Povero Julien, come è bravo a raccontarsi storie del genere; come è abile nel tenersi lontano dalla verità – la verità che, forse, non solo non è quel genio incompreso che crede di essere, quel Byron in sedicesimo che vorrebbe interpretare, ma forse non è neppure un essere umano nella media, forse è al di sotto della media, se un uomo va giudicato non per i doni che la natura gli ha dato, ma per l’uso che ha saputo farne e per la consapevolezza profonda di sé.

E madame de Rênal? E madame de Rênal che s’innamora di lui come una ragazzina, lei, donna più grande, sposata e madre di famiglia (Julien si è introdotto in casa sua appunto come precettore dei suoi figli); che se ne innamora in perfetto candore, senza quasi rendesi conto dell’adulterio cui si abbandona: perché, per la prima volta in vita sua, si sente viva, via e felice ed anche, a suo modo, innocente? Una sola volta il pensiero di stare tradendo il marito la turba (e questo prima di consumare l’adulterio), soprattutto per le conseguenze cui la esporrebbe davanti alla comunità; ma subito si riprende, dicendo a se stessa che, se pure ama Julien, tuttavia non toglie nulla al marito, perché non ha mai provato per quest’ultimo un sentimento del genere. Ecco come si rassicura in un attimo, e poi non ci pensa più; in compenso, si getta nelle braccia di un giovinetto viziato e senza scrupoli, malato di egocentrismo, che gioca con lei una commedia assurda e pietosa, la commedia dell’amore, mentre non ne è affatto innamorato, la usa soltanto per dimostrare a se stesso quel che vale, per punire la “bestialità” del marito, borghese presuntuoso e sindaco del paese; e per far vedere a tutti di che cosa è capace, se solo ci si mette.
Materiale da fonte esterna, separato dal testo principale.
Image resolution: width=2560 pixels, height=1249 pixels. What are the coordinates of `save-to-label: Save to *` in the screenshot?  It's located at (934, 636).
Una povera ingenua, allora, una madame Bovary “avant la lettre”, malata di romanticismo e di disarmato candore, finita per mera sfortuna nelle avide mani di un arrampicatore sociale, di un cacciatore di dote che non le vuol bene, perché lei è già sposata e non potrebbe mai appagarne le sconfinate ambizioni? Questo è ciò che le piacerebbe pensare di se stessa: perché, se pure è una creatura ingenua, alla sua ingenuità si mescola un bel po’ di malizia; e, se pure è vittima di un arrampicatore sociale, da parte sua non desidera affatto resistergli, perché anch’ella geme da anni nella propria frustrazione, e l’arrivo del bel precettore le ha rivelato il vuoto e il grigiore della sua esistenza precedente.

Che triste commedia recitano tutti e due: la commedia degli inganni. S’ingannano a vicenda; ma ingannano anche se stessi. La realtà è molto più prosaica di quel che amerebbero credere; ma, per guardarla, occorre coraggio, occorre l’abitudine alla lealtà verso se stessi; e occorre una certa dose di fierezza, che è cosa ben diversa dal misero orgoglio di Julien e dalla falsa coscienza di lei, che vorrebbe sempre lavarsi la coscienza con le ragioni dell’amore.

Ci vuole altra stoffa, ci vuole altra capacità di spingere lo sguardo al di là delle apparenze; e, inoltre, ci vuole altra spina dorsale.

Vivere con pienezza e con autenticità i propri sentimenti è cosa seria, per persone adulte, capaci di guardare in se stesse: anche se dovessero vedere qualche cosa di poco bello, qualche cosa di molto diverso da ciò che credevano vi fosse.